Raw data: Begin

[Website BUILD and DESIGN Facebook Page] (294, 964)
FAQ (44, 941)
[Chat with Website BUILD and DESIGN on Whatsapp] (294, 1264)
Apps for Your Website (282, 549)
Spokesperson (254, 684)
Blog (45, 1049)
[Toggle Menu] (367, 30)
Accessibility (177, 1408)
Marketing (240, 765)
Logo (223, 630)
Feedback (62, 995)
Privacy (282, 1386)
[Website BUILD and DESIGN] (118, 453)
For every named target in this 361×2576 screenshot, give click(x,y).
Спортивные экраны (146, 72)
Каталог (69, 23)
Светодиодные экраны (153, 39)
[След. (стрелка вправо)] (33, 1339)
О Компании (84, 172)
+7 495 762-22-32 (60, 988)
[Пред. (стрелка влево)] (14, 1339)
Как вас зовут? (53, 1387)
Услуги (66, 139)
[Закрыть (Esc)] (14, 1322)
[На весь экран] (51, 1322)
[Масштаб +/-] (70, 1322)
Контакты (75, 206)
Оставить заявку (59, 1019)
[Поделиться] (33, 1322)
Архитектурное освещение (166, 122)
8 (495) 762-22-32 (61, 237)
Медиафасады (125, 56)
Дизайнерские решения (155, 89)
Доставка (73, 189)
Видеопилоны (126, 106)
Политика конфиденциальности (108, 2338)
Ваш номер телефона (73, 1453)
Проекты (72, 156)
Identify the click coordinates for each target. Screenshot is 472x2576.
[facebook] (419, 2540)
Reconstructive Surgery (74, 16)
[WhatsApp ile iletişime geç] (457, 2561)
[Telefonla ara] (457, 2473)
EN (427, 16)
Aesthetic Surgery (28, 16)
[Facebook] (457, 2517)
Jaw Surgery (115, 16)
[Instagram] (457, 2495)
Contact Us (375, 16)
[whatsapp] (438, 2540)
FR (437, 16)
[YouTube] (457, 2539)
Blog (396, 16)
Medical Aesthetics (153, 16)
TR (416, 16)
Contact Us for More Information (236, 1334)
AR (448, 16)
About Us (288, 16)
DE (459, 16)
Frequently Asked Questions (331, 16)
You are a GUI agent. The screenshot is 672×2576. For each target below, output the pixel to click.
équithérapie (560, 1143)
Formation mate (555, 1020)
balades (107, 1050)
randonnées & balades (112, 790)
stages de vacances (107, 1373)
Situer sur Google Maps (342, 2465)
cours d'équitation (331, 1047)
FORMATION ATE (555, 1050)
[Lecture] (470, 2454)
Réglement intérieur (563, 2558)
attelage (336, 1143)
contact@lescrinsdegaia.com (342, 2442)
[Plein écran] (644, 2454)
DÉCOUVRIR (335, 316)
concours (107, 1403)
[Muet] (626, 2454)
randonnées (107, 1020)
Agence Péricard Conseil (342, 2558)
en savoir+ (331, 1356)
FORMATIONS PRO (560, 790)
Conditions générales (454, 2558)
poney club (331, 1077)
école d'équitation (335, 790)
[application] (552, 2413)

Raw data: End

Give a word-for-word restatement of every record.

[Website BUILD and DESIGN Facebook Page] (294, 964)
FAQ (44, 941)
[Chat with Website BUILD and DESIGN on Whatsapp] (294, 1264)
Apps for Your Website (282, 549)
Spokesperson (254, 684)
Blog (45, 1049)
[Toggle Menu] (367, 30)
Accessibility (177, 1408)
Marketing (240, 765)
Logo (223, 630)
Feedback (62, 995)
Privacy (282, 1386)
[Website BUILD and DESIGN] (118, 453)
For every named target in this 361×2576 screenshot, give click(x,y).
Спортивные экраны (146, 72)
Каталог (69, 23)
Светодиодные экраны (153, 39)
[След. (стрелка вправо)] (33, 1339)
О Компании (84, 172)
+7 495 762-22-32 (60, 988)
[Пред. (стрелка влево)] (14, 1339)
Как вас зовут? (53, 1387)
Услуги (66, 139)
[Закрыть (Esc)] (14, 1322)
[На весь экран] (51, 1322)
[Масштаб +/-] (70, 1322)
Контакты (75, 206)
Оставить заявку (59, 1019)
[Поделиться] (33, 1322)
Архитектурное освещение (166, 122)
8 (495) 762-22-32 (61, 237)
Медиафасады (125, 56)
Дизайнерские решения (155, 89)
Доставка (73, 189)
Видеопилоны (126, 106)
Политика конфиденциальности (108, 2338)
Ваш номер телефона (73, 1453)
Проекты (72, 156)
Identify the click coordinates for each target. Screenshot is 472x2576.
[facebook] (419, 2540)
Reconstructive Surgery (74, 16)
[WhatsApp ile iletişime geç] (457, 2561)
[Telefonla ara] (457, 2473)
EN (427, 16)
Aesthetic Surgery (28, 16)
[Facebook] (457, 2517)
Jaw Surgery (115, 16)
[Instagram] (457, 2495)
Contact Us (375, 16)
[whatsapp] (438, 2540)
FR (437, 16)
[YouTube] (457, 2539)
Blog (396, 16)
Medical Aesthetics (153, 16)
TR (416, 16)
Contact Us for More Information (236, 1334)
AR (448, 16)
About Us (288, 16)
DE (459, 16)
Frequently Asked Questions (331, 16)
You are a GUI agent. The screenshot is 672×2576. For each target below, output the pixel to click.
équithérapie (560, 1143)
Formation mate (555, 1020)
balades (107, 1050)
randonnées & balades (112, 790)
stages de vacances (107, 1373)
Situer sur Google Maps (342, 2465)
cours d'équitation (331, 1047)
FORMATION ATE (555, 1050)
[Lecture] (470, 2454)
Réglement intérieur (563, 2558)
attelage (336, 1143)
contact@lescrinsdegaia.com (342, 2442)
[Plein écran] (644, 2454)
DÉCOUVRIR (335, 316)
concours (107, 1403)
[Muet] (626, 2454)
randonnées (107, 1020)
Agence Péricard Conseil (342, 2558)
en savoir+ (331, 1356)
FORMATIONS PRO (560, 790)
Conditions générales (454, 2558)
poney club (331, 1077)
école d'équitation (335, 790)
[application] (552, 2413)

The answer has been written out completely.